Health Check and Monitoring

Hazelcast provides the HTTP-based Health Check endpoint, Health Check script and Health Monitoring utility.

To be able to benefit from the Health Check endpoint and script, you must enable the Health Check using either one of the following configuration options:

Using the network configuration element:

XML
YAML

<hazelcast>
    ...
    <network>
        <rest-api enabled="true">
            <endpoint-group name=“HEALTH_CHECK” enabled=“true”/>
        </rest-api>
    </network>
    ...
</hazelcast>

hazelcast:
  network:
    rest-api:
      enabled: true
      endpoint-groups:
        HEALTH_CHECK:
          enabled: true

Using the advanced-network configuration element:

XML
YAML

<hazelcast>
    ...
    <advanced-network>
        <rest-server-socket-endpoint-config>
            <endpoint-groups>
                <endpoint-group name=“HEALTH_CHECK” enabled=“true”/>
            </endpoint-groups>
        </rest-server-socket-endpoint-config>
    </advanced-network>
    ...
</hazelcast>

hazelcast:
  advanced-network:
    rest-server-socket-endpoint-config:
      endpoint-groups:
        HEALTCH_CHECK:
          enabled: true

Health Check

This is Hazelcast’s HTTP based health check implementation which provides basic information about your cluster and member (on which it is launched).

First, you need to enable the health check as explained in the introduction of this section above.

Now you retrieve information about your cluster’s health status (member state, cluster state, cluster size, etc.) by launching http://<your member's host IP>:5701/hazelcast/health on your preferred browser.

The following is the output with example values:

{
  "nodeState": "ACTIVE",
  "clusterState": "ACTIVE",
  "clusterSafe": true,
  "migrationQueueSize": 0,
  "clusterSize": 3
}

nodeState: Specifies the state of member on which the health check is launched; see the Member States section to learn about the states of cluster members. clusterState: Specifies the state of cluster which the health checked member belongs to; see the Cluster States section to learn about the states of clusters. clusterSafe: Specifies whether the cluster is safe, i.e., there are no active partition migrations and all backups are in sync for each partition in the cluster; see the Safety Checking section to learn about the safety of clusters. migrationQueueSize: Specifies the count of remaining migration tasks while the cluster data is being repartitioned.
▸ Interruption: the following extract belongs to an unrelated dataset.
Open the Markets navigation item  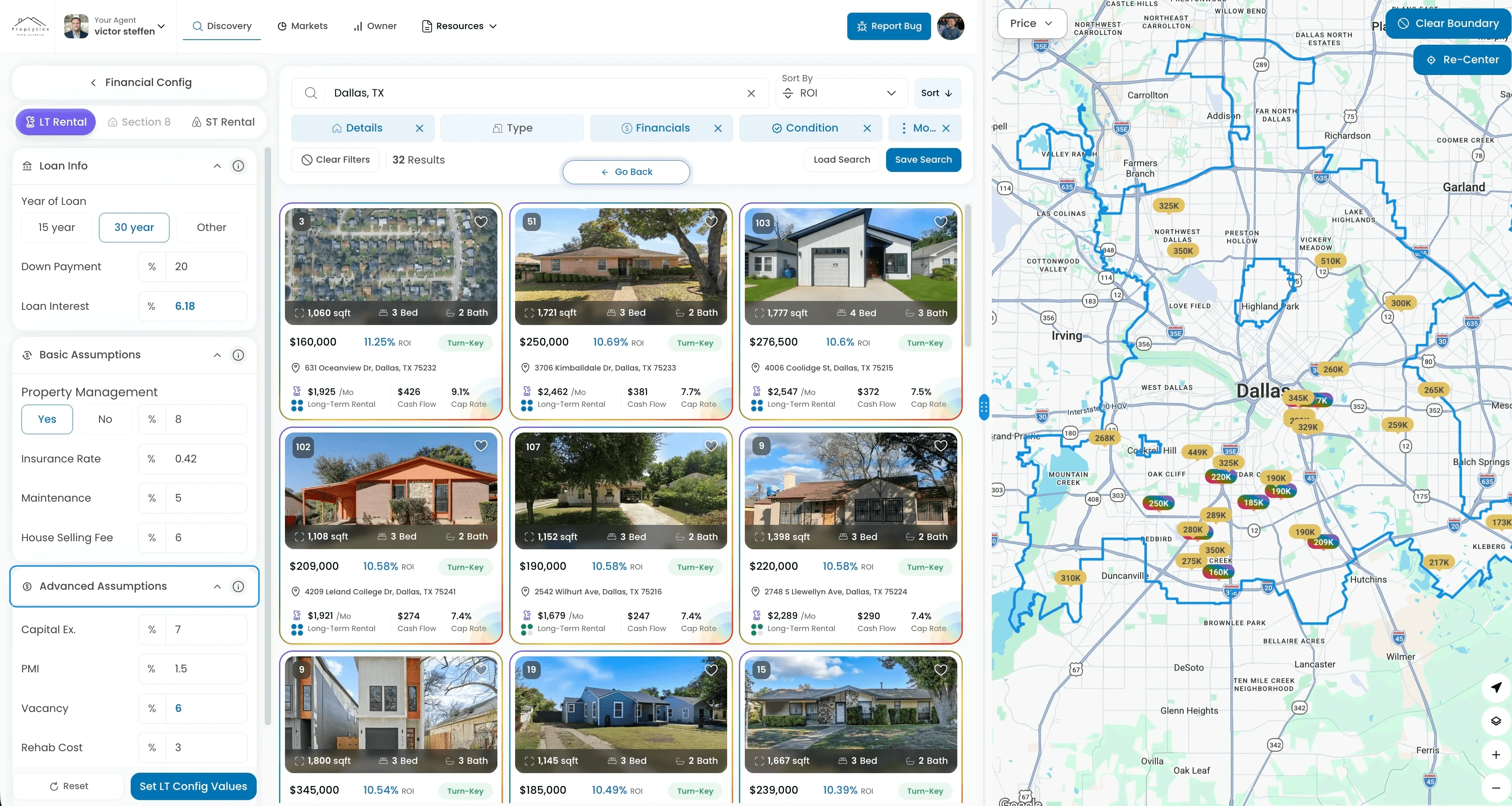coord(302,27)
See the Data Partitioning section to learn about Hazelcast’s partitioning mechanism. clusterSize: Specifies the cluster member count.

Using the healthcheck.sh Script

The healthcheck.sh script comes with the Hazelcast package. Internally, it uses the HTTP-based Health Check endpoint. You will need to enable the endpoint by using the advanced-network or the network configuration element. See the Health Check and Monitoring section.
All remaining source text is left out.